* EXERCISE INSTRUCTIONS: Once you have found the line with "At what coordinates should I click to accomplish: Click" in the records below, retype it and every line after it to the end exactly, with no pictures and nothing more.

________

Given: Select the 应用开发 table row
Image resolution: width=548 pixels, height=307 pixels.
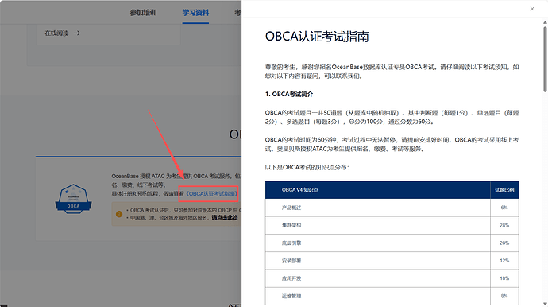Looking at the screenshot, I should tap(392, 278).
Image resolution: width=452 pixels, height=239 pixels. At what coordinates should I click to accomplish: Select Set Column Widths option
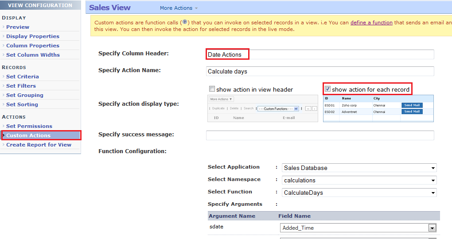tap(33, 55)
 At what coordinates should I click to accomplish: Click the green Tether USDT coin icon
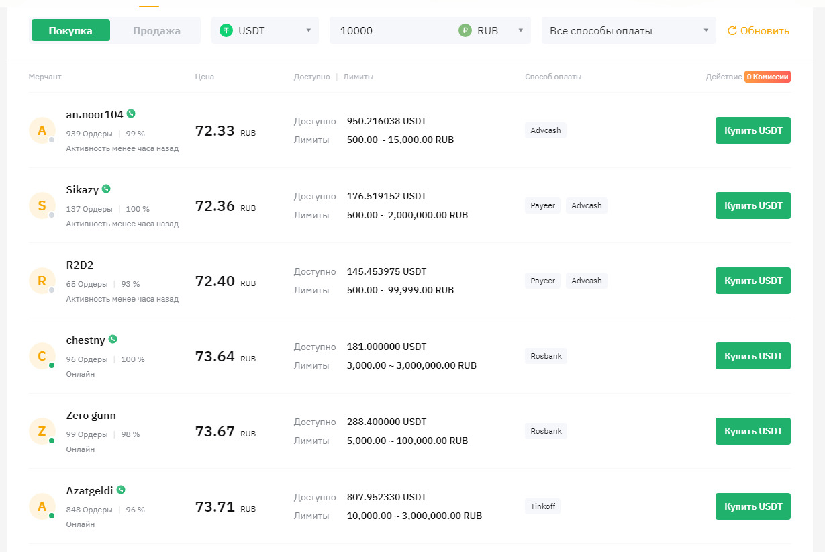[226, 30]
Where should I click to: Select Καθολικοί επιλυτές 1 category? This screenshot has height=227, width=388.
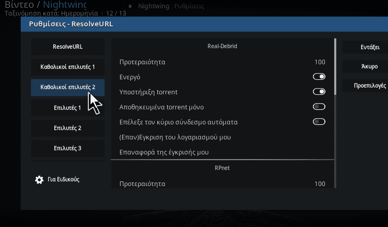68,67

________

* RESPONSE AREA:
 At what coordinates should I click to accomplish: Click the green Tether USDT coin icon
[226, 30]
Where should I click to: Select Καθολικοί επιλυτές 1 category? This screenshot has height=227, width=388.
68,67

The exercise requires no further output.